Update the stretch from the line containing "Where should I" through the line containing "Action: [x=1754, y=665]" by changing "price scale" to "price axis", keeping everything else unchanged and omitting the pictures.

>> Begin RECORDED DATA

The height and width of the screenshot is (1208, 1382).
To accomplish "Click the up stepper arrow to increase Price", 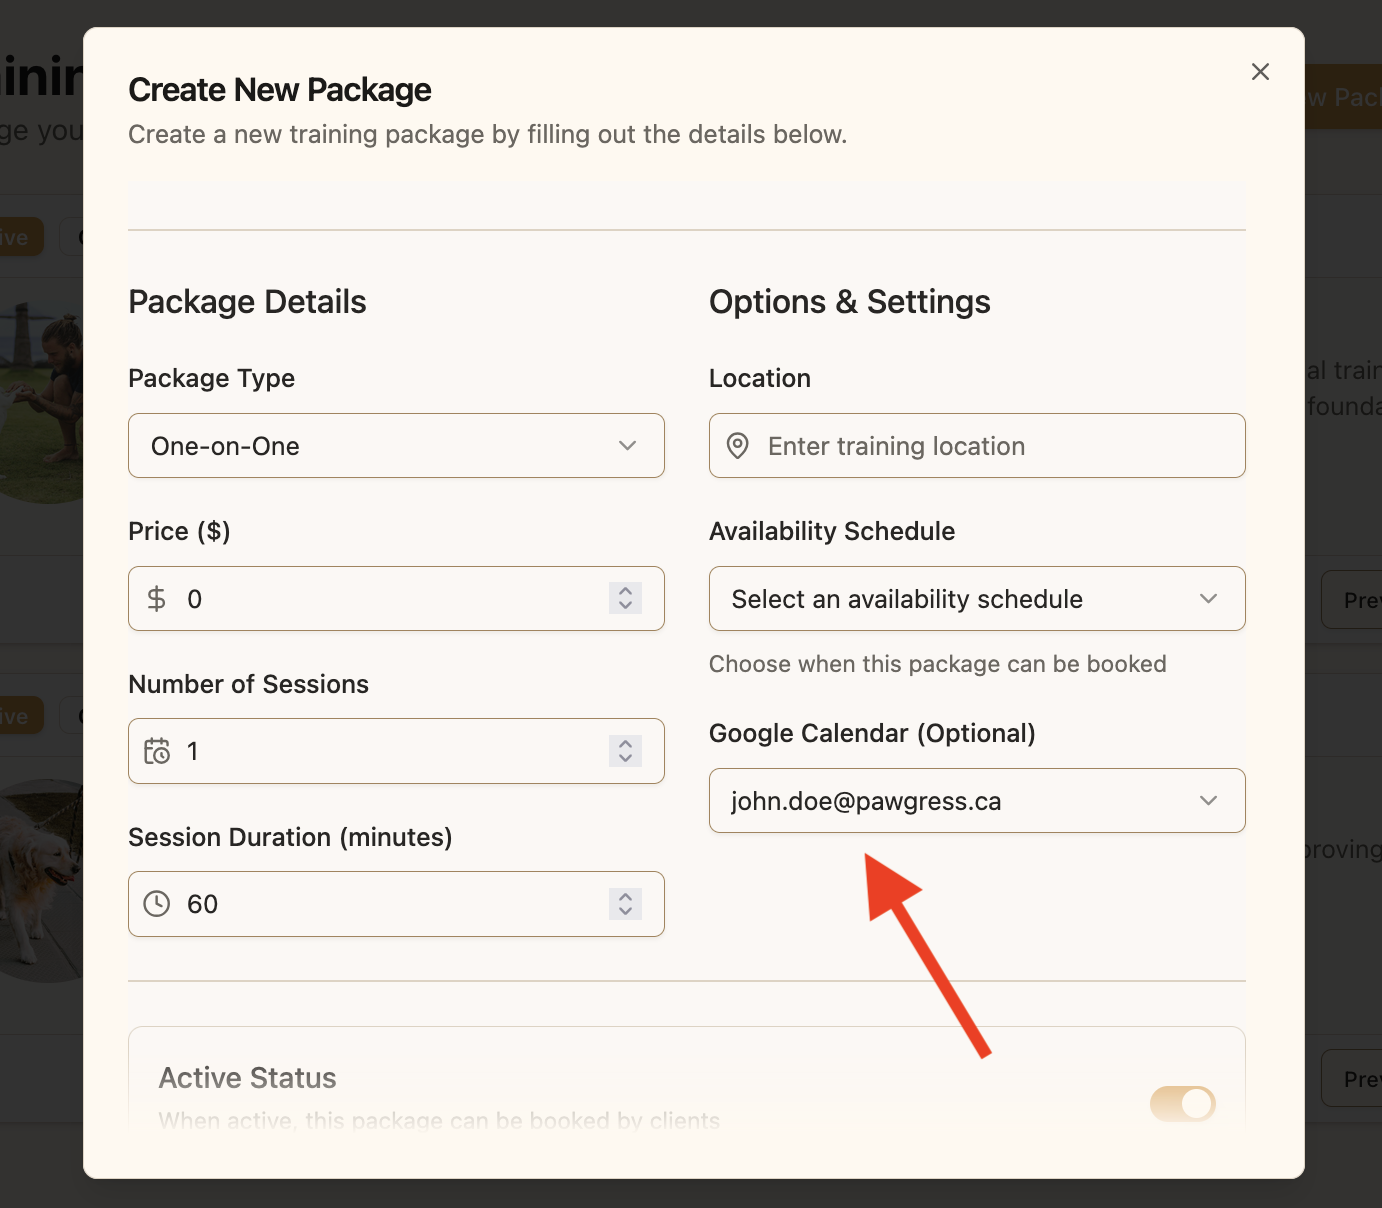I will [625, 591].
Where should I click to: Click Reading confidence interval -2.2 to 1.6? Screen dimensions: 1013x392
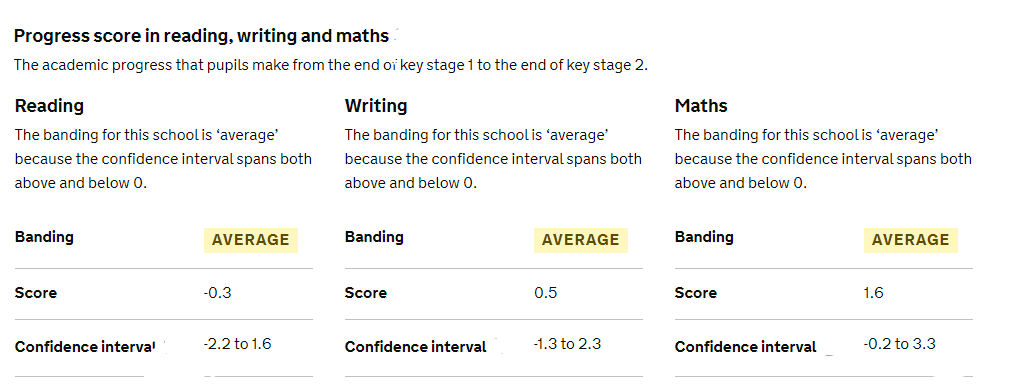tap(237, 344)
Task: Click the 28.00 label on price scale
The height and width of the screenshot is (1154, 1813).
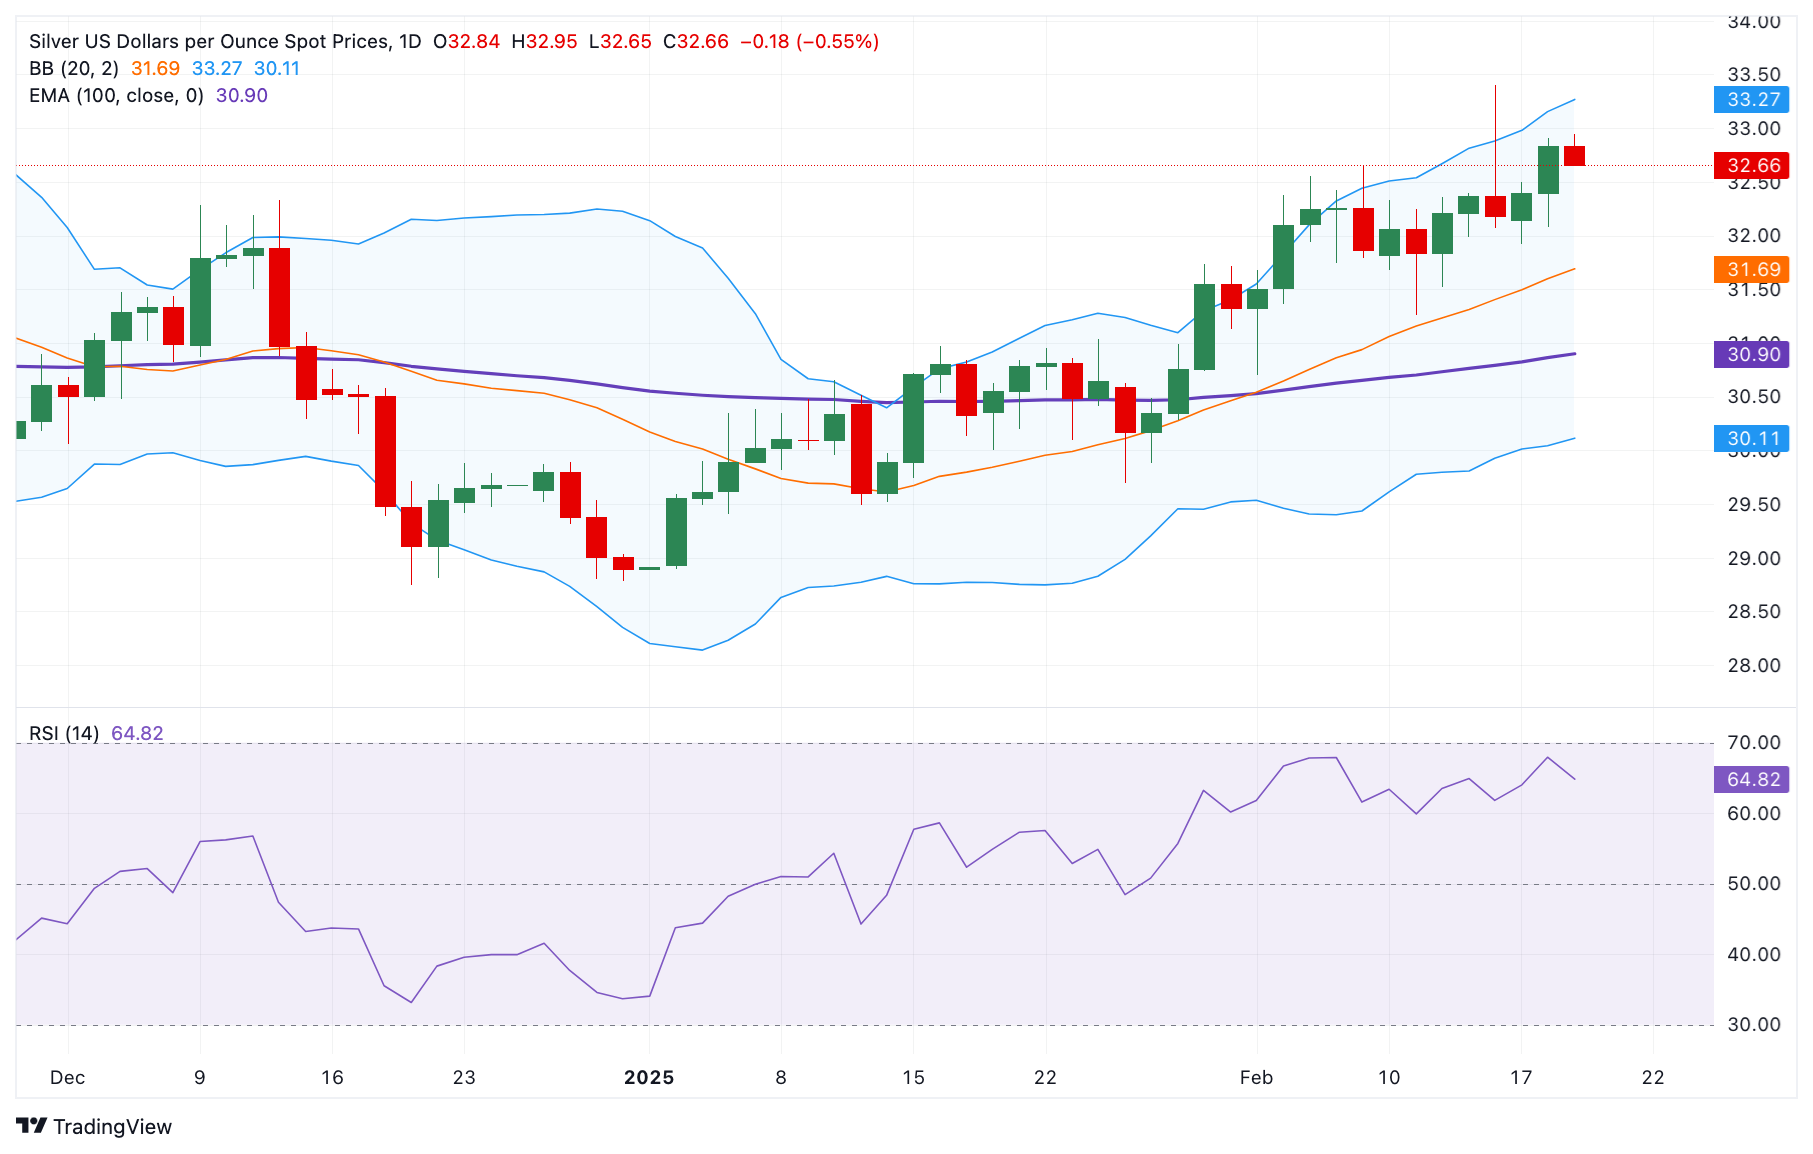Action: [x=1754, y=665]
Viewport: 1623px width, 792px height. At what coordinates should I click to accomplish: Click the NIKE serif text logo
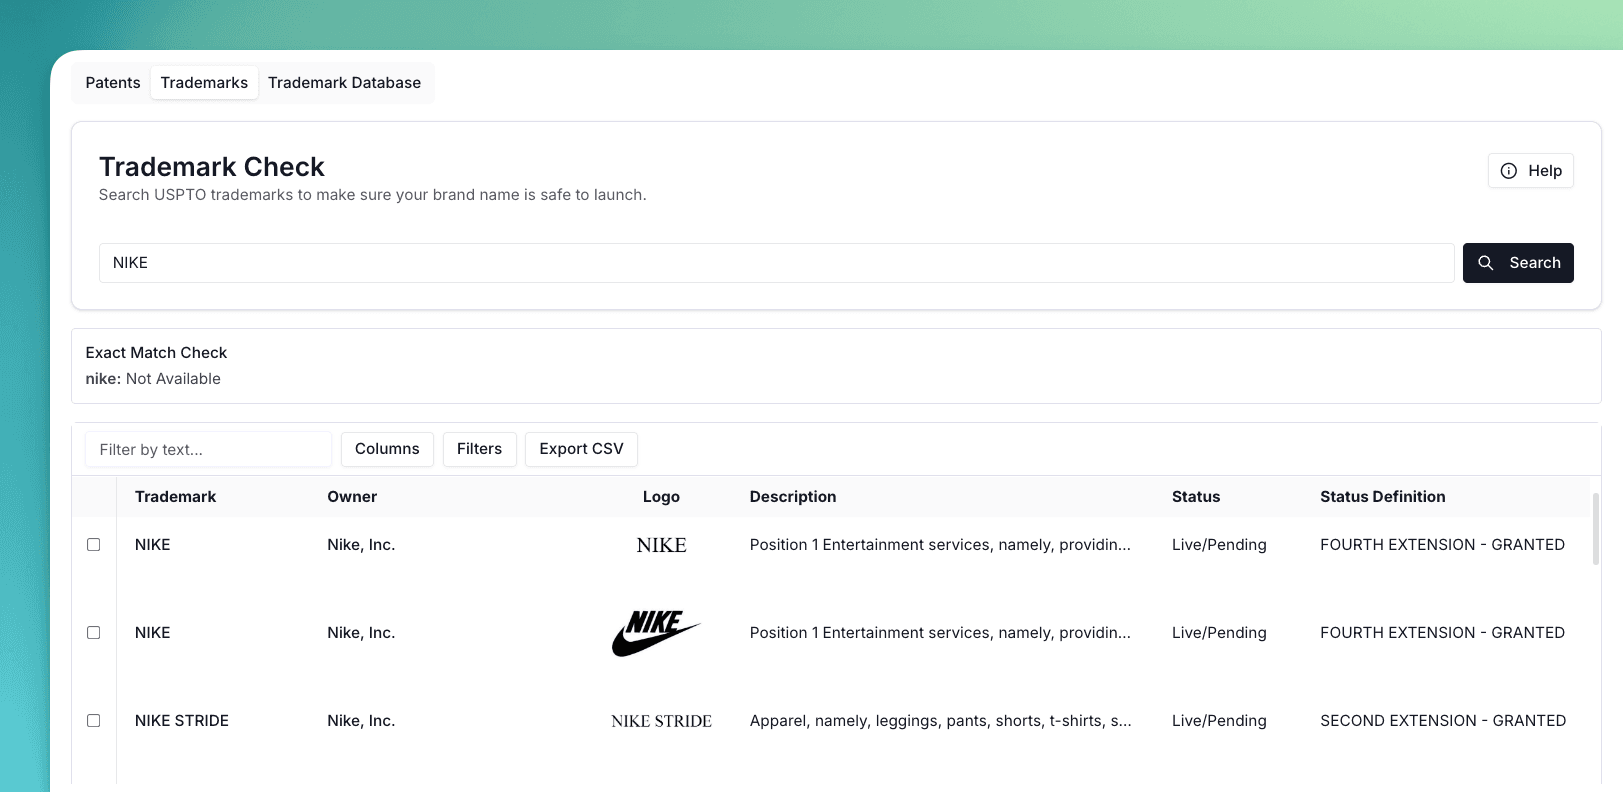661,545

>> End RECORDED DATA

- **ANSWER TO THIS TASK**
Where should I click to: Click Reading confidence interval -2.2 to 1.6? Screen dimensions: 1013x392
tap(237, 344)
Task: Click the 28.00 label on price axis
The height and width of the screenshot is (1154, 1813).
Action: [x=1754, y=665]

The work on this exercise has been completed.